TFJ's Sidewalk Cafe > Dustbin Of History >
Review: 田口 行弘 @ 森美術館ギャラリー1 (美術展)
嶋田 丈裕 (Takehiro Shimada; aka TFJ)
2011/05/05
田口 行弘
森美術館ギャラリー1
2011/3/18-7/3 (無休), 10:00-22:00 (5/3を除く火10:00-17:00)

森美術館による若手アーティスト紹介する展覧会 MAM Project の14回目で取り上げられたのは、 去年の gallery αM での Cave [レビュー] も素晴らしかった 田口 行弘。 さすがに、去年のインスタレーション程では無かったが、 彼ならではの「パフォーマティブ・インスタレーション」が楽しめた。 この「パフォーマティブ・インスタレーション」は 会期中に日々時々刻々と展示状態が変化していくインスタレーションで、 状態の変化の記録写真を繋げるとコマ撮りアニメーションにもなっている。 この変化するインスタレーションとコマ撮りアニメーションの どちらが主とも言えないような二面性が面白い作品だ。

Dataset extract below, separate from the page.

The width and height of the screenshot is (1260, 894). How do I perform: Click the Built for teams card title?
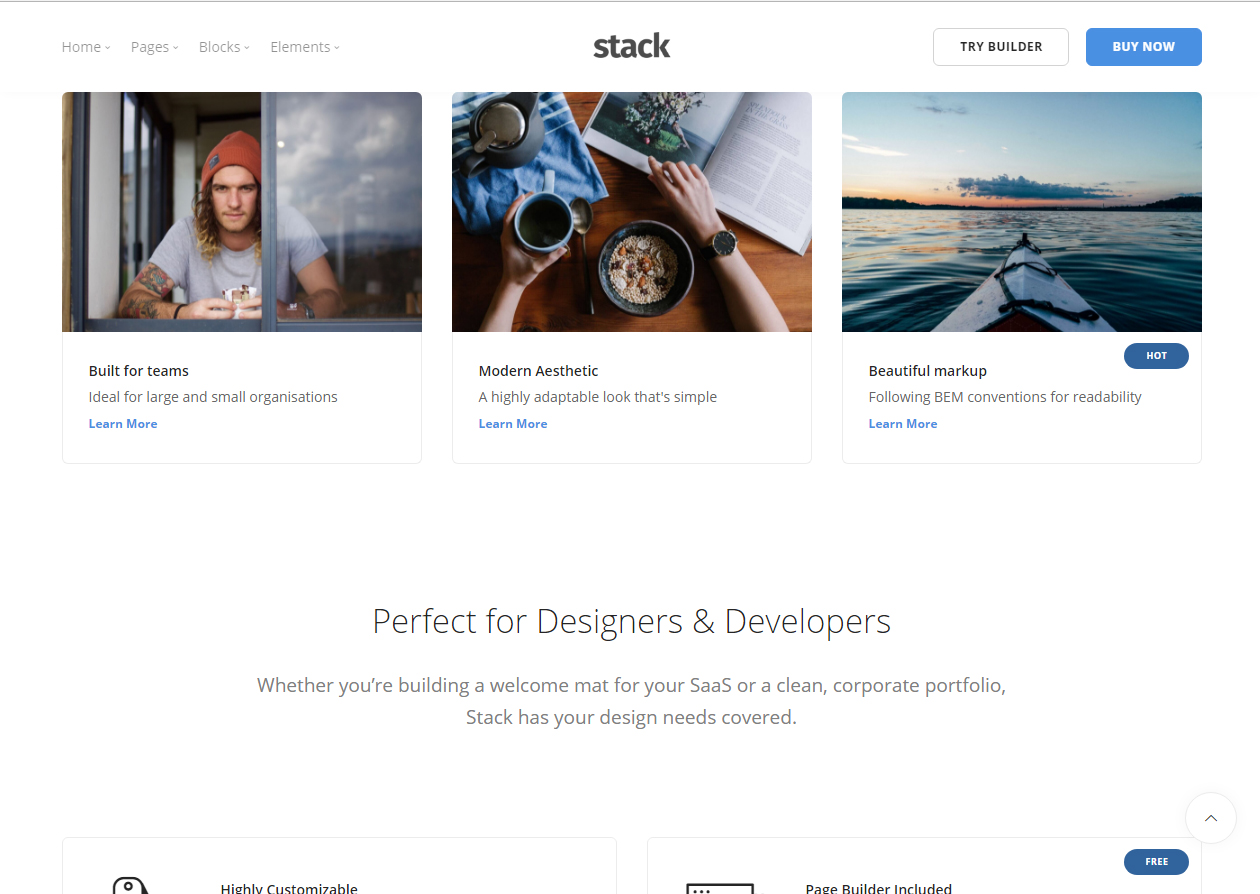pos(139,371)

MAM Project 014 での作品の一つ Moment: Performative Hills は、 ベルリンで制作した最初の「パフォーマティヴ・インスタレーション」作品 Moment (2007) の六本木ヒルズ版とでもいうもの。 ベルリンの Moment のビデオ (今回の展示でも上映されている) は ギャラリーの床板が街に飛び出し練り歩くようなコマ撮りアニメーションだが、 六本木ヒルズ版のものはギャラリー壁用白パネルが六本木ヒルズへ飛び出している。 この映像は面白く、撮影中の様子も観たかったな、と。 一応、展示期間中はワーク・イン・プログレスのようだが、 自分が観に行ったときは白パネルは片付けられたかのように積み上げられた状態で、 コマ撮りアニメーションの一コマを観るような感じではなかったのが残念。

ちなみに、今年1月に大阪・北浜 10W gallery で制作した Moment の ビデオも、会場で観ることができたが、 こちらは畳が大阪の街に繰り出していた。 畳が堀を渡ったり、と、こちらのビデオも面白かった。

もう一作、「倉庫」 (Lager) は ギャラリーの倉庫内でそこに置かれているものを使った「パフォーマティヴ・インスタレーション」。 Cave から影を取ったような作品でもあり、 作った構造よりも影無しだと雑然とした印象の方が強くなってしまうのが少々残念。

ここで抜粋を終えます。